Question

In diamond, the numbers of free electrons are:
A.1
B.2
C.0
D.4

Answer 1

To answer this question, you must recall the structure and bonding of diamond. Diamond is a solid allotropic form of carbon. Apart from diamond, another allotropic form of carbon exists as solid at room temperature which is graphite.

Complete step by step answer:
We know that carbon is an element of group 14 of the modern periodic table and it has the atomic number 6. The number of valence electrons is 4. The ground state electronic configuration of carbon can be written as
$C:\left[ {He} \right]2{s^2}2{p^2}$
One electron is excited from the $2s$ orbital to $2p$ orbital to increase the covalency. The electronic configuration in this excited state is given as $C:\left[ {He} \right]2{s^1}2{p^3}$
Diamond is a crystalline solid and it has a crystal lattice consisting of carbon atoms. In diamond, each carbon atom undergoes $s{p^3}$ hybridization and is linked to four other carbon atoms. Each carbon atom is present at the center of a tetrahedron structure and is surrounded by four other carbon atoms bonded to it, present at the corners of this tetrahedron.
All four valence electrons of carbon are used in bonding and each carbon has a complete octet. As a result, diamond forms a rigid three dimensional network. We can conclude that there are no free electrons in diamond.

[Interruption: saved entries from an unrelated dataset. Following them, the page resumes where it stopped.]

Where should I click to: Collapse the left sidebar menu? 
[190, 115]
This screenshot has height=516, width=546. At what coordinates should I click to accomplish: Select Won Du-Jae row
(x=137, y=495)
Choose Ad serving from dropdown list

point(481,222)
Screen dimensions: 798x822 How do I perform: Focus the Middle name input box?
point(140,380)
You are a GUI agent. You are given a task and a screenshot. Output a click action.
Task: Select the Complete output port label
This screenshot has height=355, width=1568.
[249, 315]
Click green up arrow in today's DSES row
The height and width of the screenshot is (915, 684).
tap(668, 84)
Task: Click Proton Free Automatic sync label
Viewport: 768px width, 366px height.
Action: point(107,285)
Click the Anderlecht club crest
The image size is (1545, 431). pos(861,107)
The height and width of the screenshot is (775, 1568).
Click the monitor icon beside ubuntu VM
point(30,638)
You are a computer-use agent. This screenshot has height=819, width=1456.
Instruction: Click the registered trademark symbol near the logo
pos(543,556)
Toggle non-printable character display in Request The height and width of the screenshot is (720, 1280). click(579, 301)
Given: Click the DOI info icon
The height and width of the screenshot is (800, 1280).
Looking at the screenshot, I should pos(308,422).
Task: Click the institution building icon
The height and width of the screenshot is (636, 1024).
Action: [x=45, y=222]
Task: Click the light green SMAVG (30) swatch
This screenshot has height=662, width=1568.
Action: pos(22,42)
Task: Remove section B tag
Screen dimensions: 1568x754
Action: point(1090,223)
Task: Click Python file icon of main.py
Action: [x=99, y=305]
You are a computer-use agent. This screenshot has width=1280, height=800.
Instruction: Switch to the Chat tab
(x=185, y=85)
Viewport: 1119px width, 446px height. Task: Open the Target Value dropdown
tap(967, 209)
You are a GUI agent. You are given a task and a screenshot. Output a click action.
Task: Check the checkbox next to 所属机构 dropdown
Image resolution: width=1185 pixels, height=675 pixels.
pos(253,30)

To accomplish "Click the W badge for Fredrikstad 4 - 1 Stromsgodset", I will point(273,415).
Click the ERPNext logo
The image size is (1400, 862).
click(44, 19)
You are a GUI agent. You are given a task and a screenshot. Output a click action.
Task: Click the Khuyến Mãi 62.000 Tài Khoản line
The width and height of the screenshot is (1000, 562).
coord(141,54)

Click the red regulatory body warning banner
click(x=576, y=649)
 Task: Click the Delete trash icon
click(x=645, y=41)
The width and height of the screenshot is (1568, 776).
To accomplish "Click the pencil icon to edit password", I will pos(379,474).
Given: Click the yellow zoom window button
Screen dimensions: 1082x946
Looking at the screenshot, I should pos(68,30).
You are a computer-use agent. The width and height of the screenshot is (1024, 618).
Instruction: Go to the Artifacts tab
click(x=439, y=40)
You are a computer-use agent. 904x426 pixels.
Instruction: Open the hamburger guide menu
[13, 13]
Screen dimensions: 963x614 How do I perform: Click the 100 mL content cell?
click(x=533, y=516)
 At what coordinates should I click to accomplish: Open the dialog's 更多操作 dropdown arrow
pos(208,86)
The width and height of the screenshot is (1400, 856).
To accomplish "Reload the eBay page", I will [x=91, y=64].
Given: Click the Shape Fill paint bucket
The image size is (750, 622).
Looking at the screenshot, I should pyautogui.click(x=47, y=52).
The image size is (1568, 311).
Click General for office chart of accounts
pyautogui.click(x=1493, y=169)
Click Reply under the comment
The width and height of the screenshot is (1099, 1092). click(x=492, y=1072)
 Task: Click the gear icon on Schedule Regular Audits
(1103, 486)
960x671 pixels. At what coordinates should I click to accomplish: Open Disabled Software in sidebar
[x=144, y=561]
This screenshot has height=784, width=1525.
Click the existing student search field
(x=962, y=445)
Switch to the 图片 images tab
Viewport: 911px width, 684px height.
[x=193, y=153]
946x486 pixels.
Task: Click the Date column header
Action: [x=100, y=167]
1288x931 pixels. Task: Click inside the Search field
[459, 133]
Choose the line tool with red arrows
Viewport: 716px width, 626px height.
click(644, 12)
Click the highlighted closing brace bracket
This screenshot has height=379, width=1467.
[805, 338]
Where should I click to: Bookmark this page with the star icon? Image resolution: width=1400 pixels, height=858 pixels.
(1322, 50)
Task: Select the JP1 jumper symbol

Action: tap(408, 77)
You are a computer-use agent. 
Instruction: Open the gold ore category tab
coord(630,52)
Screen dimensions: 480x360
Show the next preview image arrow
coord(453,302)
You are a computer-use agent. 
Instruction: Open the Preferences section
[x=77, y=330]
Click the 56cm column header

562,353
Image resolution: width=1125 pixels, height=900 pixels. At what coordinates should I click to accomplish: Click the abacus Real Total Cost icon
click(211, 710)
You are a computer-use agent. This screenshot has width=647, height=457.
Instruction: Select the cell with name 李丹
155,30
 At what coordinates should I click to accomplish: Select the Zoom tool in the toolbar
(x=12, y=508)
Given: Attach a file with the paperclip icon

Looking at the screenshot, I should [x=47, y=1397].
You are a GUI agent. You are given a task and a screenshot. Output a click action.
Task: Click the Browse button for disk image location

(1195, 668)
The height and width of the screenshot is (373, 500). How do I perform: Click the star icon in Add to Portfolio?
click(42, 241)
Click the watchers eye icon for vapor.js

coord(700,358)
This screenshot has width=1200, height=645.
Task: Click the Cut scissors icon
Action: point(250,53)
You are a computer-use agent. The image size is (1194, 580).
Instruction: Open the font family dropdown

Thus, the correct option is C.

Note:
Due to the rigid three dimensional network structure formed by the carbon atoms, diamond is the hardest substance. Also due to the rigid network and strong covalent bonds, diamond is chemically inactive. A very high energy is required in order to break the large number of carbon to carbon sigma bonds in the extensive network and thus, it has a high melting point as well.